Stored data -

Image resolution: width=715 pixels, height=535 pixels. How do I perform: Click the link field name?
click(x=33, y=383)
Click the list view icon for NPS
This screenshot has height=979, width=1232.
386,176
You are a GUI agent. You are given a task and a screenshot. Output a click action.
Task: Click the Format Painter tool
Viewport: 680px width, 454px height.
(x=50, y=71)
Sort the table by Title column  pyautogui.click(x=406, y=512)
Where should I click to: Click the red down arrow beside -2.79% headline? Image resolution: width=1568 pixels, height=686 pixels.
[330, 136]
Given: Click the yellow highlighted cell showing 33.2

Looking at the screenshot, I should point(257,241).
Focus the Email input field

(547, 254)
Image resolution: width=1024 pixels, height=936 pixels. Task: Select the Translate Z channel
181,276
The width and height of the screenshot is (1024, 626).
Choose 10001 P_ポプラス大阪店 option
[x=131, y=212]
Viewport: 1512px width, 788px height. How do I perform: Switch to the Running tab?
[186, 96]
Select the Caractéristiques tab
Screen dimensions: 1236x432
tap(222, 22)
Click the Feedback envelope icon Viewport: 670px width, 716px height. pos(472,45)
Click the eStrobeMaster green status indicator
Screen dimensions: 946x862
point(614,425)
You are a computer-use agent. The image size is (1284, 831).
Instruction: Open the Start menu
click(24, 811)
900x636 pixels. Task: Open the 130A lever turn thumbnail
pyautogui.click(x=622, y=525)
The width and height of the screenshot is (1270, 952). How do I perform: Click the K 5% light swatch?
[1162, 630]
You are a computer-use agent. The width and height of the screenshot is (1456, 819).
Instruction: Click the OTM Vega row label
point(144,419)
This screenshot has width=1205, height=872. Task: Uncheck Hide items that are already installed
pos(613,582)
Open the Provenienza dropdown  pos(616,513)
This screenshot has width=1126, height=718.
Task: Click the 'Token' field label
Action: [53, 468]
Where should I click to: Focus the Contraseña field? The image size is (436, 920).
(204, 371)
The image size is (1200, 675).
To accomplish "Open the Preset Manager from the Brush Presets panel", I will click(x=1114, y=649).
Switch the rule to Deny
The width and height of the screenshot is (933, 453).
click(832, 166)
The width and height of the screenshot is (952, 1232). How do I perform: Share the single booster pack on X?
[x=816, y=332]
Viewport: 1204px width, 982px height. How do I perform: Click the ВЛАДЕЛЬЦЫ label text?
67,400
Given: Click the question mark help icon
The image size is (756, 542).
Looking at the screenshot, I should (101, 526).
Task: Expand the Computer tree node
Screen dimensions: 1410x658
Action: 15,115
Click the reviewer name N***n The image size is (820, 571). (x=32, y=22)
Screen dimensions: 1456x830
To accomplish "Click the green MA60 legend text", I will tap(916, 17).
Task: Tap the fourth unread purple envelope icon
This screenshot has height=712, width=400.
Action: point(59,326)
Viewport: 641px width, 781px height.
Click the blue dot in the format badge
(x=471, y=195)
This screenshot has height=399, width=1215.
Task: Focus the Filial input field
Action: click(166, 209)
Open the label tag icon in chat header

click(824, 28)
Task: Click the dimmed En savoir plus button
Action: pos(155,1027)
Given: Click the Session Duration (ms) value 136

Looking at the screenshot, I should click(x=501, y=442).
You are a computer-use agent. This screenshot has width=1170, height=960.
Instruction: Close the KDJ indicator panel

WHAT TO PRODUCE -
Filter the entries down to the lines that hold "green". Copy those lines.

RESPONSE TO THE EXERCISE -
Click the eStrobeMaster green status indicator
To accomplish "Click the green MA60 legend text", I will tap(916, 17).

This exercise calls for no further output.